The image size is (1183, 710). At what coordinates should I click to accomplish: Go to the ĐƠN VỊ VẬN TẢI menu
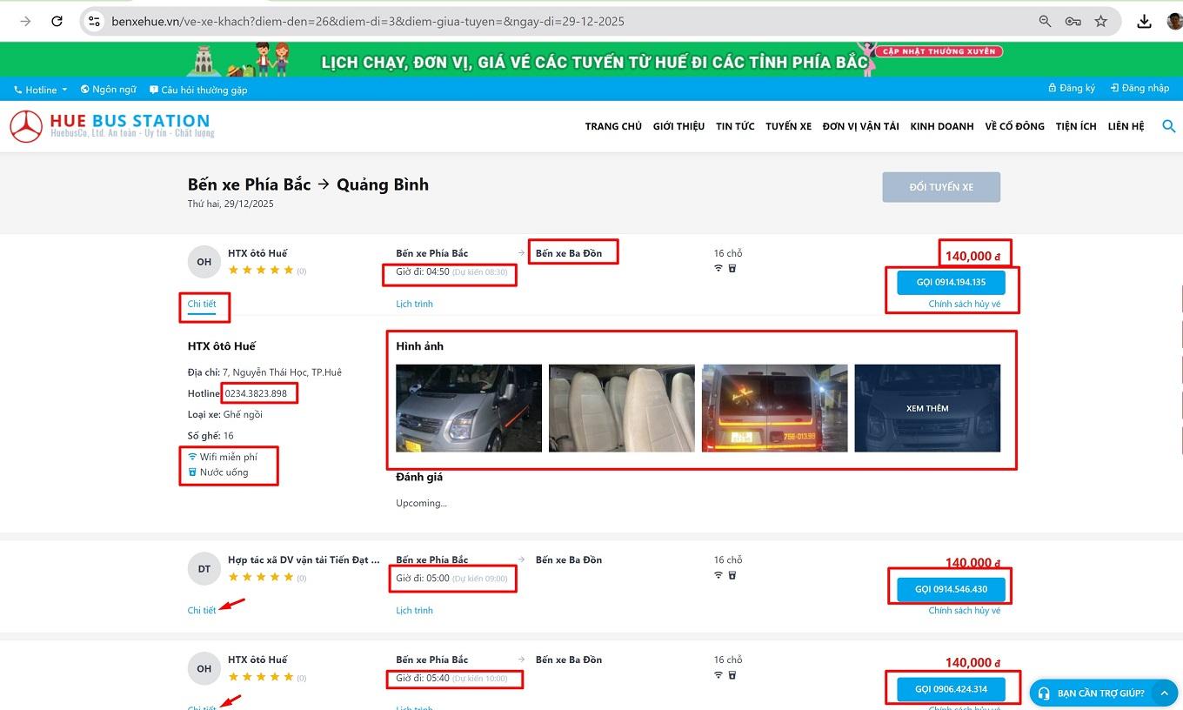point(860,126)
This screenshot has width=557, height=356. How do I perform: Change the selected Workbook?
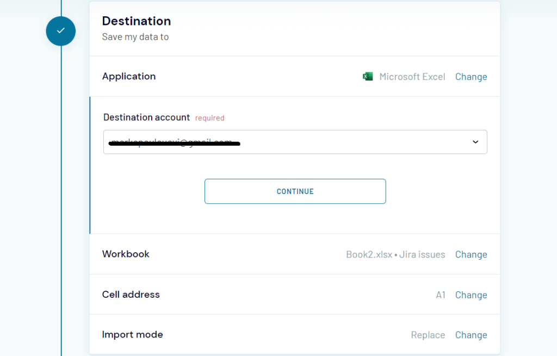click(x=471, y=254)
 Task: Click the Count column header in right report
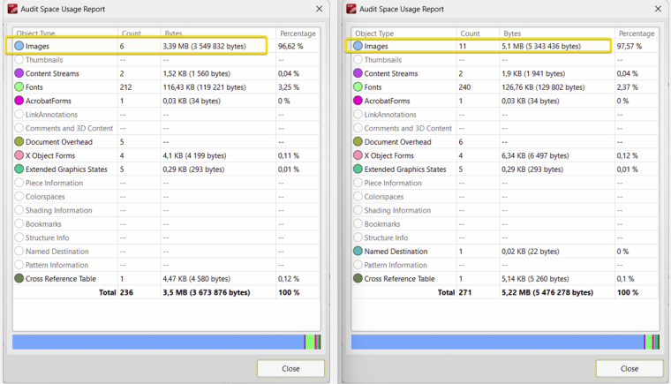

REQUIRED ACTION ▸
Across the whole listing, reproduce each line verbatim and exclude every picture.

FINISHED TASK ▸
The image size is (1183, 710). At what coordinates should I click to accomplish: Go to the ĐƠN VỊ VẬN TẢI menu
point(860,126)
This screenshot has width=557, height=356. How do I perform: Change the selected Workbook?
click(x=471, y=254)
 Task: Click the Count column header in right report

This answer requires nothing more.